[WRITTEN INSTRUCTION] Locate each line in the records below that contains the word "input", and reproduce every such line in full.

[THE DATA]
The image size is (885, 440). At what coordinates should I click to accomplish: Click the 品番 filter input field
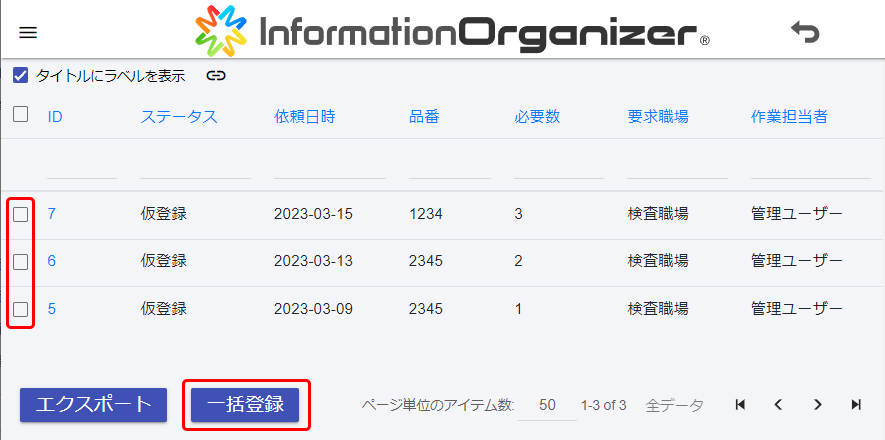pos(449,165)
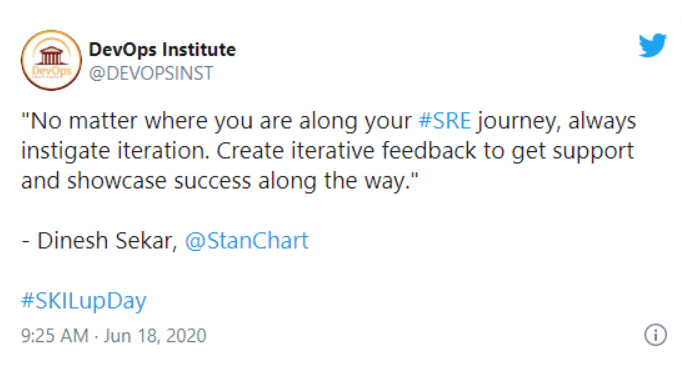The image size is (682, 369).
Task: Visit the @StanChart mention link
Action: click(247, 241)
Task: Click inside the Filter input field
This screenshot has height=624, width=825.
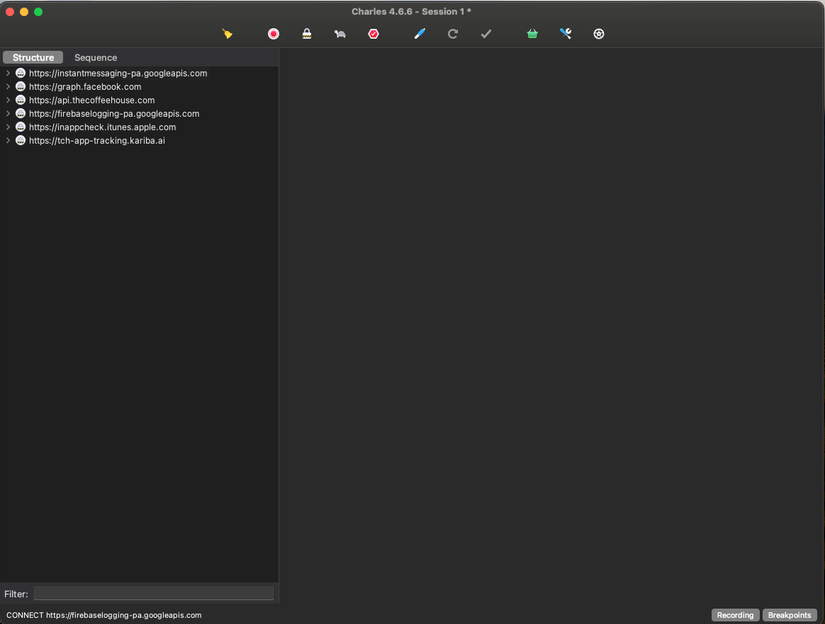Action: point(154,593)
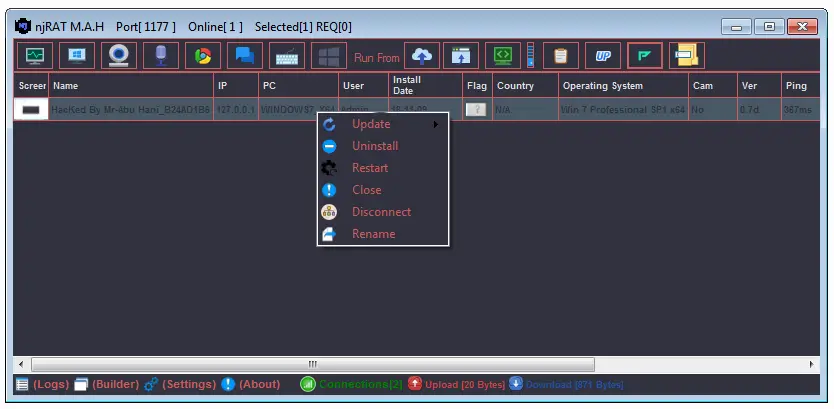
Task: Click the activity monitor icon in toolbar
Action: 34,56
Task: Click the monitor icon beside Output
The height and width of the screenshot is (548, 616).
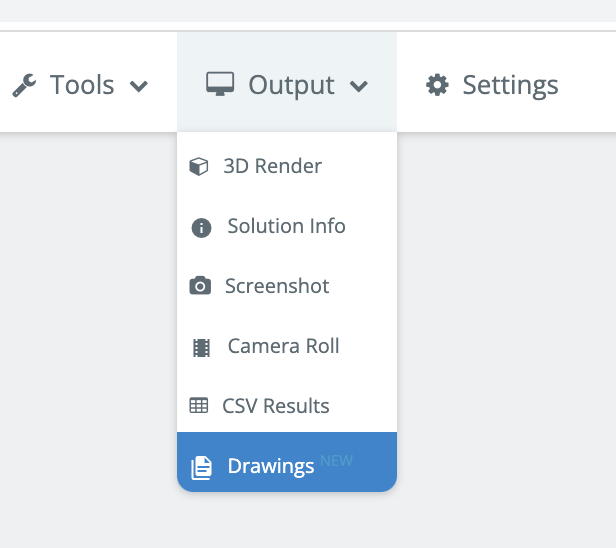Action: (220, 84)
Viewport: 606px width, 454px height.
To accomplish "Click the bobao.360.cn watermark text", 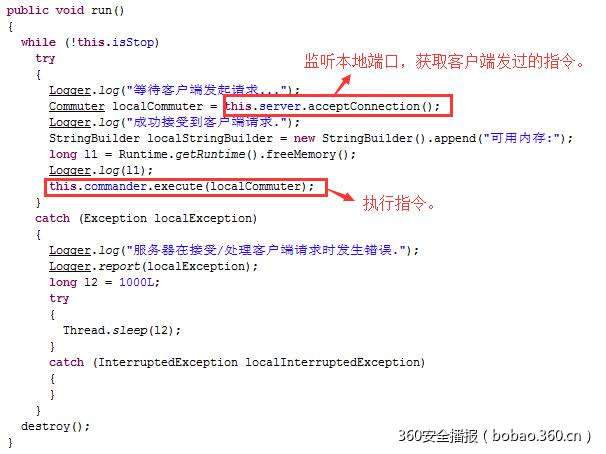I will (536, 436).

[WRITTEN ANSWER]
The image size is (885, 440). At what coordinates should I click to accomplish: Click the 品番 filter input field
Task: Click inside the Filter input field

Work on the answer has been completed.